# PSA 15% off at Tapestry Music coupon



## the5chord (Oct 7, 2011)

Hey, thought I would mention this since it almost never happens in Canada. 15 percent off of in stock non clearance items at tapestry music with the coupon code Canada15.


----------



## garrettdavis275 (May 30, 2014)

Tapestry kicks ass! Awesome place to order from.


----------



## Ti-Ron (Mar 21, 2007)

This is all your fault!!!!

DM-2W ordered!


----------



## GWN! (Nov 2, 2014)

So your the one that got it while I was debating which pedal to get. Looks like they only had one DM-2W in stock. Had to settle for my second choice the Vapor Trail.


----------



## bluzfish (Mar 12, 2011)

If you ever are in White Rock and have a chance to visit their store, be prepared for some trouser movement when you view their pedal display case. I believe they also keep a box of tissues handy in the amp section.


----------



## Ti-Ron (Mar 21, 2007)

ohh, so that makes me a lucky bastard! 

Seriously, I looked around the web to compare price and with the discount the pedal was cheaper shipped to my door than buying a new one localy! The vaportrail was the second choice on my list!



GWN! said:


> So your the one that got it while I was debating which pedal to get. Looks like they only had one DM-2W in stock. Had to settle for my second choice the Vapor Trail.

_Stated goal_
Answer these questions from the forum thread about the Tapestry Music coupon.
(a) Which coupon code gives the 15 percent discount?
(b) Which pedal did GWN! settle for as a second choice?
(c) In what place is the store that bluzfish suggests visiting?
The material that follows has no connection to the forum thread above.

_Supplied data_

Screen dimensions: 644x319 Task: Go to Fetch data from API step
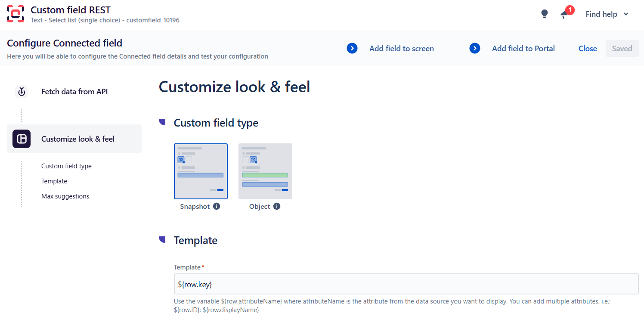tap(74, 92)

_Problem solution_
(a) Canada15
(b) The Vapor Trail
(c) White Rock